→ **Short problem**:
Could you rewrite these records with "settings" changed to "options" and everything else left as it is? Omit the pictures from your answer.

(Rows showing where targets appear)

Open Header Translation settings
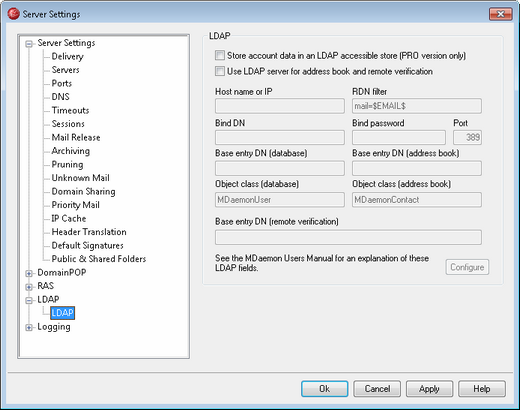tap(89, 232)
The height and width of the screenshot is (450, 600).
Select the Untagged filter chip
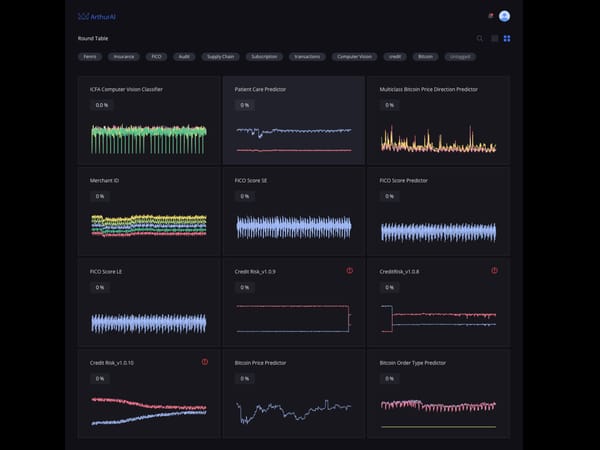pyautogui.click(x=461, y=57)
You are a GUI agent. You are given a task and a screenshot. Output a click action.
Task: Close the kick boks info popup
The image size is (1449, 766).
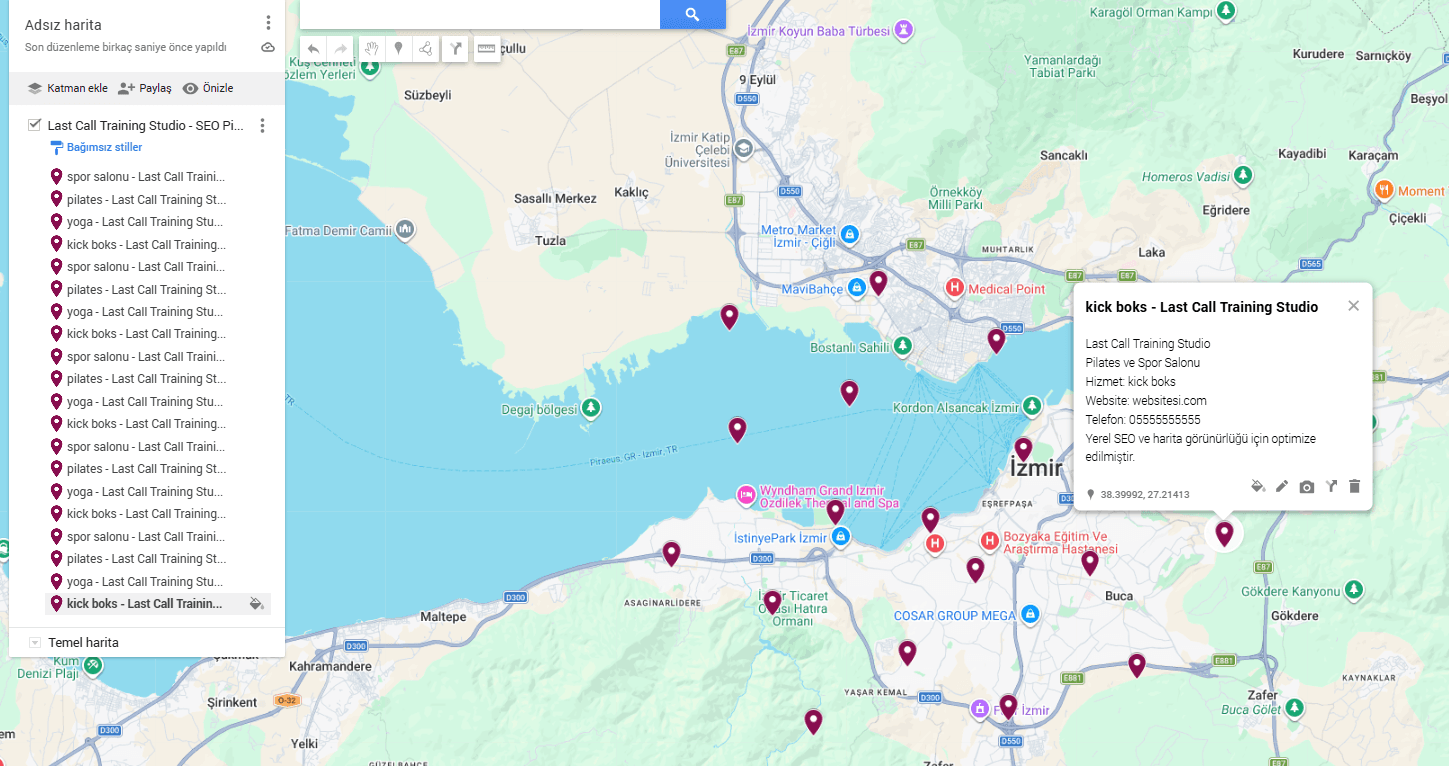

→ **Full response**:
Open Header Translation options
tap(89, 232)
The height and width of the screenshot is (450, 600).
Select the Untagged filter chip
pyautogui.click(x=461, y=57)
You are a GUI agent. You are given a task and a screenshot. Output a click action.
Task: Close the kick boks info popup
The image size is (1449, 766).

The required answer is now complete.